The government and the news had been calling it looting and the National Guard—where it had been able to be deployed—had been told to shoot to kill. Stupid. The fucking government couldn’t think outside the box. They knew, they had to know, what was about to hit. What they should have done was order stores to give ten items to each customer who walked in, but NO, they never believed it would be as bad as it was. They couldn’t because if they did they had to admit that the all-important corporate America was going to fall apart. Since no one acted to control them, the corporations had upped the prices on basic items. Then the government sent out what sparse National Guard troops we had—not to help the people to prepare, but to stop them from looting.

God Bless America. Of course if more of the troops had been here when the shit hit the fan there might have been some hope for people trapped in the cities, but probably not much. Most of the bases got wiped out one way or the other, too. See, just because you’re in uniform doesn’t mean you can’t die from mundane things like flood and ice and fire. People expected police and firemen and the military to risk life and limb to save them no matter what was happening. It never dawned on them to learn to take care of themselves. Civil servants have families, too, and when the shit hit the fan the smart ones left their posts and went to take care of their own business. It’s not disloyal to save yourself and yours first. Further you have to wonder about the real integrity of someone who would actually shoot looters at a department store instead of taking care of their own families.

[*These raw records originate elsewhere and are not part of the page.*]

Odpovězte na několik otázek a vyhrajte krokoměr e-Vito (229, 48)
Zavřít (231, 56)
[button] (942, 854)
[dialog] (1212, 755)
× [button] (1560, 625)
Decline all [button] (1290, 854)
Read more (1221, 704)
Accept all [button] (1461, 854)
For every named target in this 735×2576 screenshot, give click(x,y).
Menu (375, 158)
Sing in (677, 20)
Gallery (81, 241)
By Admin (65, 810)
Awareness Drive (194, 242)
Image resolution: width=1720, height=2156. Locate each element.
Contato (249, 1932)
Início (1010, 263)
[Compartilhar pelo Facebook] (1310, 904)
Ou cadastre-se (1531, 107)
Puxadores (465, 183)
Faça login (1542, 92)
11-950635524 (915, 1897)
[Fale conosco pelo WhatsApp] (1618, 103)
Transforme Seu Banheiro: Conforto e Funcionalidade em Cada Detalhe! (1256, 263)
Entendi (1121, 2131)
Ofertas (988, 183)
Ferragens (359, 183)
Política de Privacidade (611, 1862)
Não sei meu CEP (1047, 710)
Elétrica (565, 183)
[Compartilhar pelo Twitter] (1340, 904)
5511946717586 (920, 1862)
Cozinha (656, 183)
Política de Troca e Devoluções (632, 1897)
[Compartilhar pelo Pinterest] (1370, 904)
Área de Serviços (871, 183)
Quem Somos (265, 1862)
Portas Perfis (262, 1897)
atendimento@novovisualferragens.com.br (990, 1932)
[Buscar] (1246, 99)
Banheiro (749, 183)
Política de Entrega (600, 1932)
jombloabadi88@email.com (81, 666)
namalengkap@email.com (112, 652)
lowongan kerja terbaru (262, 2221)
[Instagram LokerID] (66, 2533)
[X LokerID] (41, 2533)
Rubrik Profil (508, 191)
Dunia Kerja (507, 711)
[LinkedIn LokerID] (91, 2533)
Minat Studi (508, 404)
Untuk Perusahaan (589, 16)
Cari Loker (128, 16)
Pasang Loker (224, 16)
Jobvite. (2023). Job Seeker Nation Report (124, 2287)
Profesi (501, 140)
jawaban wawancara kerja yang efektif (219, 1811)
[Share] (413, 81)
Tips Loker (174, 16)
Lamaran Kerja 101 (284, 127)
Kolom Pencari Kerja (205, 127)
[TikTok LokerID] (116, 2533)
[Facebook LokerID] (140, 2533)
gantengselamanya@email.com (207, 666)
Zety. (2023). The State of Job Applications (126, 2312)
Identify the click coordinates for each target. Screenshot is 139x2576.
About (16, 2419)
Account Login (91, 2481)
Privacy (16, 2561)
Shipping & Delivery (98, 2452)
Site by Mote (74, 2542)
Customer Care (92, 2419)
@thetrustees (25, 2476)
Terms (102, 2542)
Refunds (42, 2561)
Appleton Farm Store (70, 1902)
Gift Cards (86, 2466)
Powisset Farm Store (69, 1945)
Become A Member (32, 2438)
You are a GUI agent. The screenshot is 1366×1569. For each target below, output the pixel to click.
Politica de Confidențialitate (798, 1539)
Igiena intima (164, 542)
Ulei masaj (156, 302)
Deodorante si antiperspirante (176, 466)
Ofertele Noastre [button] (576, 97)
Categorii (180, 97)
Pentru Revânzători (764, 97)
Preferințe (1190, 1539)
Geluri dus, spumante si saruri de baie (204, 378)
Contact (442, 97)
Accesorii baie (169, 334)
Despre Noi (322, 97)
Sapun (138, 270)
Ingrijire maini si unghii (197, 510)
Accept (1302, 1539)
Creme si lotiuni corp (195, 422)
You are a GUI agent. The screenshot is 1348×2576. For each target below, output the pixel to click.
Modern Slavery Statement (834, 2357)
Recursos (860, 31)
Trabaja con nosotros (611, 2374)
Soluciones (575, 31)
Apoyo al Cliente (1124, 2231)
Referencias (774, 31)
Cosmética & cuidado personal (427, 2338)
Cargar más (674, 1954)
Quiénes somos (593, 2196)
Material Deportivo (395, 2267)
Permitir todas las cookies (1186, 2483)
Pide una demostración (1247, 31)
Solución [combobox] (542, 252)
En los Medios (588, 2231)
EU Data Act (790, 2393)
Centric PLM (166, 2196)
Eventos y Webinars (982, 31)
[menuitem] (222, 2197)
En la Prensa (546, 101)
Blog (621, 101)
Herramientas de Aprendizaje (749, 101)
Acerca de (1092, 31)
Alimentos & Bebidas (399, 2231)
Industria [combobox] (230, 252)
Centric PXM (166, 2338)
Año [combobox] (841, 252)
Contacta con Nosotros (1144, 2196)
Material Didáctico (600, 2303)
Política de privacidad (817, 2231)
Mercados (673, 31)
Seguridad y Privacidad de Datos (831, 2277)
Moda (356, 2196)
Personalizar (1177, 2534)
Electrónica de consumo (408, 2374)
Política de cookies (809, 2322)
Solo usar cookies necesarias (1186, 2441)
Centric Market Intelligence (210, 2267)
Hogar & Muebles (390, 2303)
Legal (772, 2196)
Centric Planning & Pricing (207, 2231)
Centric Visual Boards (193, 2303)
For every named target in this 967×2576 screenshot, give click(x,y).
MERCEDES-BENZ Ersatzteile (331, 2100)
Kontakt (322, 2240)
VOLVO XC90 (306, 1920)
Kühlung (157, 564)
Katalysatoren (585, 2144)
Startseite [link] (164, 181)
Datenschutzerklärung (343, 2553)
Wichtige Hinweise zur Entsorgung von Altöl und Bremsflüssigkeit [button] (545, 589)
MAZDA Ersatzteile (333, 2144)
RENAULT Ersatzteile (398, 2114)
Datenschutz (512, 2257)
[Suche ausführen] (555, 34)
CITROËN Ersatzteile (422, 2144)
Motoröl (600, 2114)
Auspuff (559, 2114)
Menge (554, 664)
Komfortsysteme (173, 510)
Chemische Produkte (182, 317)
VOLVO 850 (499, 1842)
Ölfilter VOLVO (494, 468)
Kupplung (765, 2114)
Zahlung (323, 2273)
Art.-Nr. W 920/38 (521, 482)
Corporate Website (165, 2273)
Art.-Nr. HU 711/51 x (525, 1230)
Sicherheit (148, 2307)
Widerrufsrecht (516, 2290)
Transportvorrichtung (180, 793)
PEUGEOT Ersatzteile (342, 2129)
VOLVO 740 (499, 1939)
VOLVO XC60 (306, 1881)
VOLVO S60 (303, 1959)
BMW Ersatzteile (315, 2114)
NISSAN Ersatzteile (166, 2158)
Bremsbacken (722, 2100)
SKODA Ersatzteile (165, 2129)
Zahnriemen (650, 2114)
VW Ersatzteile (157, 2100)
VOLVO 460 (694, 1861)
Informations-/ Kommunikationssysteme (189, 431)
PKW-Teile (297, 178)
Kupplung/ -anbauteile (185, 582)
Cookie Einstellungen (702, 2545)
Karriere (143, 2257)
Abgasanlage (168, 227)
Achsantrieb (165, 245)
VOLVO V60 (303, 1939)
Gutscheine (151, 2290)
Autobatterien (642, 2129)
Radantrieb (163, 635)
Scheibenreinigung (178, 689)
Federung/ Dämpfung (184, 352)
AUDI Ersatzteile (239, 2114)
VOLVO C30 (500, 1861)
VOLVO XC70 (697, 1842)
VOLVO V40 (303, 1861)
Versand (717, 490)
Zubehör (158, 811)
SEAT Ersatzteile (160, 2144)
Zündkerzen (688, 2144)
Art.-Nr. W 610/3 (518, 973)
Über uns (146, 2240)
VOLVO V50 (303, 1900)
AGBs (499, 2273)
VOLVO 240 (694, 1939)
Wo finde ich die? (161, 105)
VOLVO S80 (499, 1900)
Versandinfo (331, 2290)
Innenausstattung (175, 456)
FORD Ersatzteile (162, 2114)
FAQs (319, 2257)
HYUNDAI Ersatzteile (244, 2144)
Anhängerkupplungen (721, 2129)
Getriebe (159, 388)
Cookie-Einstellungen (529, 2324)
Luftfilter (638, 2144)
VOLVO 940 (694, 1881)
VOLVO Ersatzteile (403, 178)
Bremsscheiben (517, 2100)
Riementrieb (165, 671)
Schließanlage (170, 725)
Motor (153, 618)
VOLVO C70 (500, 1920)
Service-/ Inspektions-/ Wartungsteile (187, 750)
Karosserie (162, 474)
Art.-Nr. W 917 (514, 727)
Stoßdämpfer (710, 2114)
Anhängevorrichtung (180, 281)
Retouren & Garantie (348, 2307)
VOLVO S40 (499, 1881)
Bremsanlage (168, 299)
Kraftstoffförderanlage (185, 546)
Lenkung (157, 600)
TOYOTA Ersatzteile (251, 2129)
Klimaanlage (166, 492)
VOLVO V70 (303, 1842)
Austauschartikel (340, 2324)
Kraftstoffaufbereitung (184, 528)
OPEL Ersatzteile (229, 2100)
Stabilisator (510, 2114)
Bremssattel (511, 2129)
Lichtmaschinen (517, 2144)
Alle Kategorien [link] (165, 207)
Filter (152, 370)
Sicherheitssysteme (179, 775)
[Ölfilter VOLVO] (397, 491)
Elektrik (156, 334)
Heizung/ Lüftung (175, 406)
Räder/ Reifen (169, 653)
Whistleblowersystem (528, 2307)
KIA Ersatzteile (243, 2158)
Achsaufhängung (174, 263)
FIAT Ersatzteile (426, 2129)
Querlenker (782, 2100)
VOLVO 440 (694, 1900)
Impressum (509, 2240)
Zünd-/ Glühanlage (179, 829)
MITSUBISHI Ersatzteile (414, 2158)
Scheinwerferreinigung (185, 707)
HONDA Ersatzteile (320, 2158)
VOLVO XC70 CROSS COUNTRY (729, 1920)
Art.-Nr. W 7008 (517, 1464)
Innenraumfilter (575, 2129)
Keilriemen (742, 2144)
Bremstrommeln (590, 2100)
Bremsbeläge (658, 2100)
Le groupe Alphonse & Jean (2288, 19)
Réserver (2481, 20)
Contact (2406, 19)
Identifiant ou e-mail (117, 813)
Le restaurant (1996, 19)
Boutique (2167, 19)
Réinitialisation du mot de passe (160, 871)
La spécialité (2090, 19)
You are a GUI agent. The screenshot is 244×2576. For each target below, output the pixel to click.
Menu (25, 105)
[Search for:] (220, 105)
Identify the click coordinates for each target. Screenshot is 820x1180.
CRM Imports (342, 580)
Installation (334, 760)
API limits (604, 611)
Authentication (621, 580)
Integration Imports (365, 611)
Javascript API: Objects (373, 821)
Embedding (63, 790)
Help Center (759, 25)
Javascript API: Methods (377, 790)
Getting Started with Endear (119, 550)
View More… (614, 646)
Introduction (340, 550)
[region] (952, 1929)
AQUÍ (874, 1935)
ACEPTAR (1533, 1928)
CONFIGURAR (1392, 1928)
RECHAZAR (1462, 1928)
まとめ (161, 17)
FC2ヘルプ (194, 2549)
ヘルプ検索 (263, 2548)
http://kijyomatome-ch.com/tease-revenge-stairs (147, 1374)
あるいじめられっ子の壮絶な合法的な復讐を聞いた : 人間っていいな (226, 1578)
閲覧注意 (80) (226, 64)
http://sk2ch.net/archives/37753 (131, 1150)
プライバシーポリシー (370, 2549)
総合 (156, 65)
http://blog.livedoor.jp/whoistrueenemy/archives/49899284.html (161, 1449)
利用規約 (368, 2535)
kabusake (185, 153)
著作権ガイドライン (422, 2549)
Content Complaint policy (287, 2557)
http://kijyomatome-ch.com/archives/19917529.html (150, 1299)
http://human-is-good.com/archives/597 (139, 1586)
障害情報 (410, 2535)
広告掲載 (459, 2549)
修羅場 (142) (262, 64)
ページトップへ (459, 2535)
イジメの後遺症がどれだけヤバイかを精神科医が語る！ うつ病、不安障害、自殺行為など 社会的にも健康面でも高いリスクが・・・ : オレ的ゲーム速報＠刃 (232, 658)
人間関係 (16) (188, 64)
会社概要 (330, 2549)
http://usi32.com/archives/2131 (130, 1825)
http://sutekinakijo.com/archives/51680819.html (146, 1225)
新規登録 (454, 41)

Let’s face it, when the world fell apart the military did what it could to help people up till they realized just what was happening, and then like every other sane person they worked on saving themselves and those they cared about. After all, they’d all had survival training.

“Huge sections of Fort Smith and Van Buren are still on fire,” Billy said. “Broken gas lines I guess.”

“Or people trying to get warm. Hell if I were stuck there I’d be real tempted to just start lighting all those damaged houses, stay by one till it burned out then move to the next one,” I said.

I shifted in my chair; my ribs were starting to protest all the ways I’d twisted them while I’d been having marathon sex with Lucy.

Lucy got up from the table and when she came back she had a bottle of ibuprofen that she put on the table in front of me.